2023 Albury Organic Silent Pool Rosé, Surrey Hills
£19.95
Albury’s wines always seem to have an aerial quality that makes them weightless, enchanting and magical.
This thrilling, biodynamic Pinot Noir and Pinot Meunier blend is a work of art with tension, uncompromising length and genuinely impressive flavour layering throughout the experience.
It starts calm and composed and then rises, needle-sharp, into the sky and finally out of sight. While this is undoubtedly one of the best English rosés of the year, it is also one of the most arresting on an international stage.

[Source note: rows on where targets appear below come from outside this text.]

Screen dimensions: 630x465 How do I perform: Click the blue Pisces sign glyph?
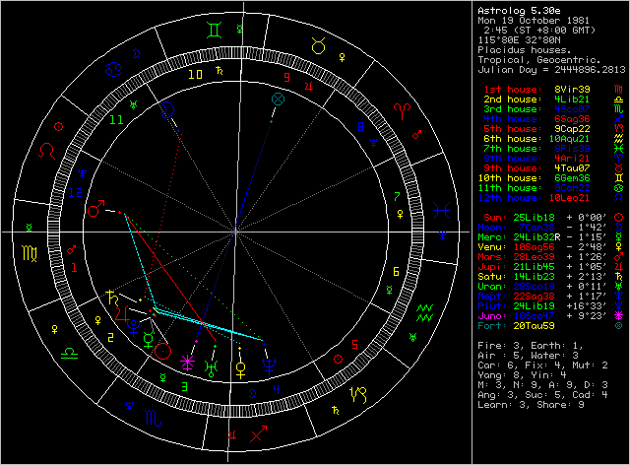441,211
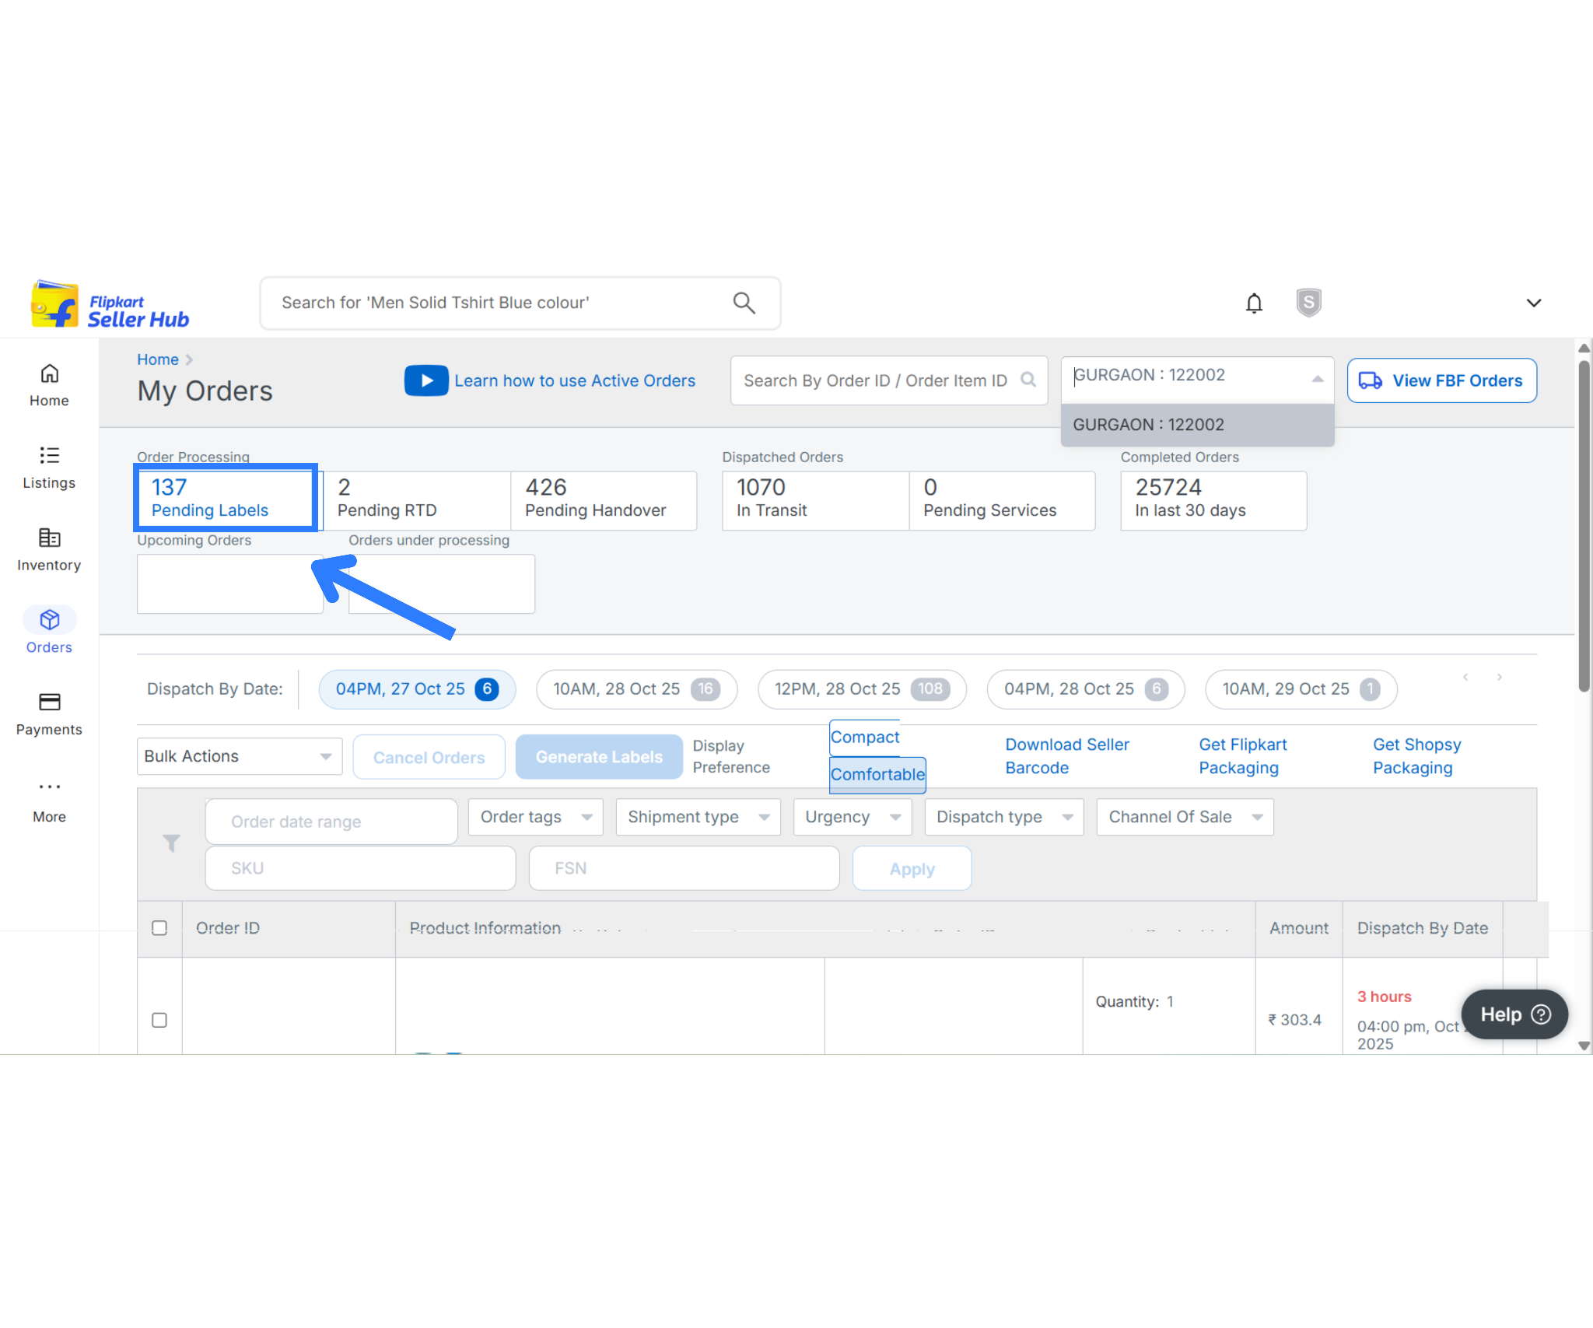The height and width of the screenshot is (1328, 1593).
Task: Check the first order row checkbox
Action: coord(159,1020)
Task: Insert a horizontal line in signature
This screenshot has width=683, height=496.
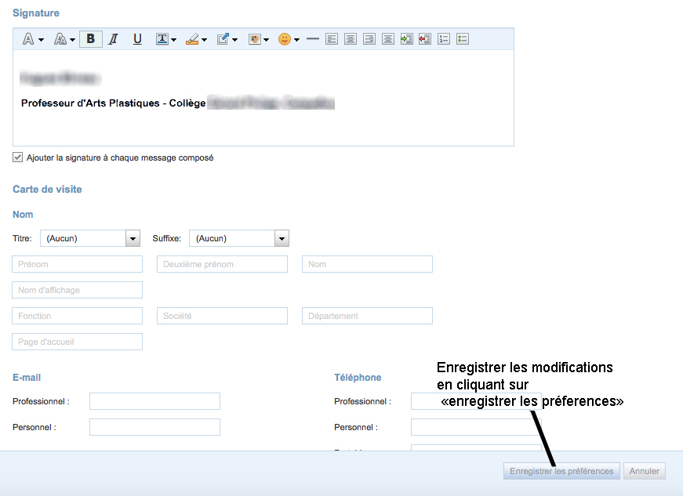Action: (x=313, y=39)
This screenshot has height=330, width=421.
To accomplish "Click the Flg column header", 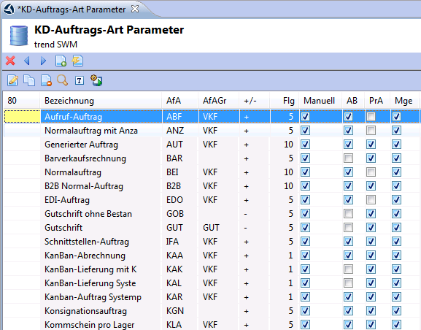I will click(x=289, y=101).
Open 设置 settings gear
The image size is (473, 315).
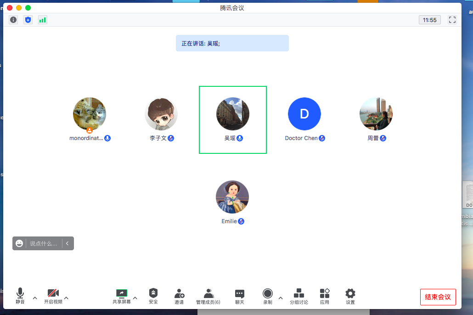coord(350,296)
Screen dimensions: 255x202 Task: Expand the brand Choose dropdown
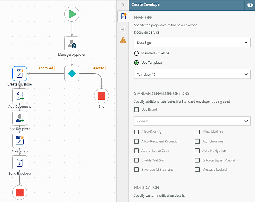tap(192, 121)
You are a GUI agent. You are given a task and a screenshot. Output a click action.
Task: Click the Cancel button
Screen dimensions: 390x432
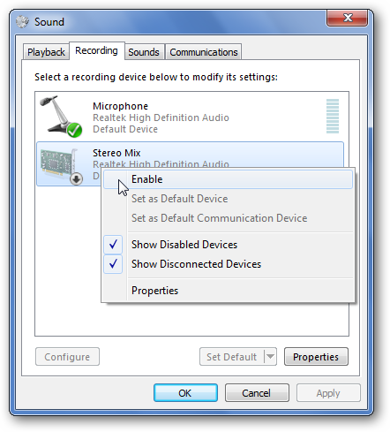point(257,393)
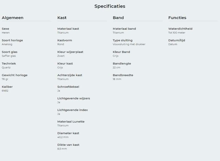Click the Datum/tijd label
Image resolution: width=220 pixels, height=161 pixels.
point(176,40)
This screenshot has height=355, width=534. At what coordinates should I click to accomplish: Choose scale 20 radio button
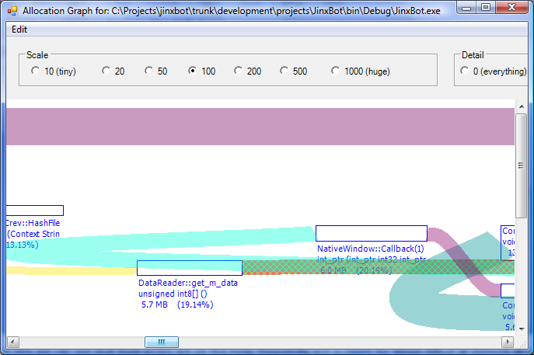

My bonus wine is 2018 Biodynamic Wild Ferment Blanc de Blancs (£49.95). This is an all-guns-blazing, fabulously decadent, extremely chewy and full sparkler with a flavour that swaggers across your palate like a prestige cuvée Champagne with a three-digit price tag! Unlike Champs, an acid line here makes your teeth bounce, and I do not doubt that fizz fans will delight in the palate gymnastics that happen when this wine assaults their senses.
2022 Oxney Organic, Rosé
Approx. £23.00
This stunning, mellifluous wine is made from organically grown Pinot Noir and Pinot Meunier, and it is hard to imagine a more indulgent and seamless treat.
Pure, smooth and pleasingly fleshy, with just that little more juiciness and depth than expected, this is a glorious wild strawberry-kissed wine with a dramatic, clean, slate-fresh finish. It is clear that rosé-adoring hands made this wine, and unlike the two other beauties featured in this piece, it is bold enough to cope with a wide range of main course dishes while coping perfectly with lighter, less formal moments.
Interestingly, dusting down my old restaurateur hat, I would have twinned this heavenly creation with elite Indian cuisine, expensive Japanese bites and ethereal Thai recipes thanks to its indelible palate-cleansing abilities. My bonus wine from Oxney is the fiercely impressive 2019 Blanc de Blancs Extra Brut (£41.00).
With blindingly brilliant tension and an attack that belies its slender, alluring silhouette, this is Oxney’s most dramatic sparkling Chardonnay to date.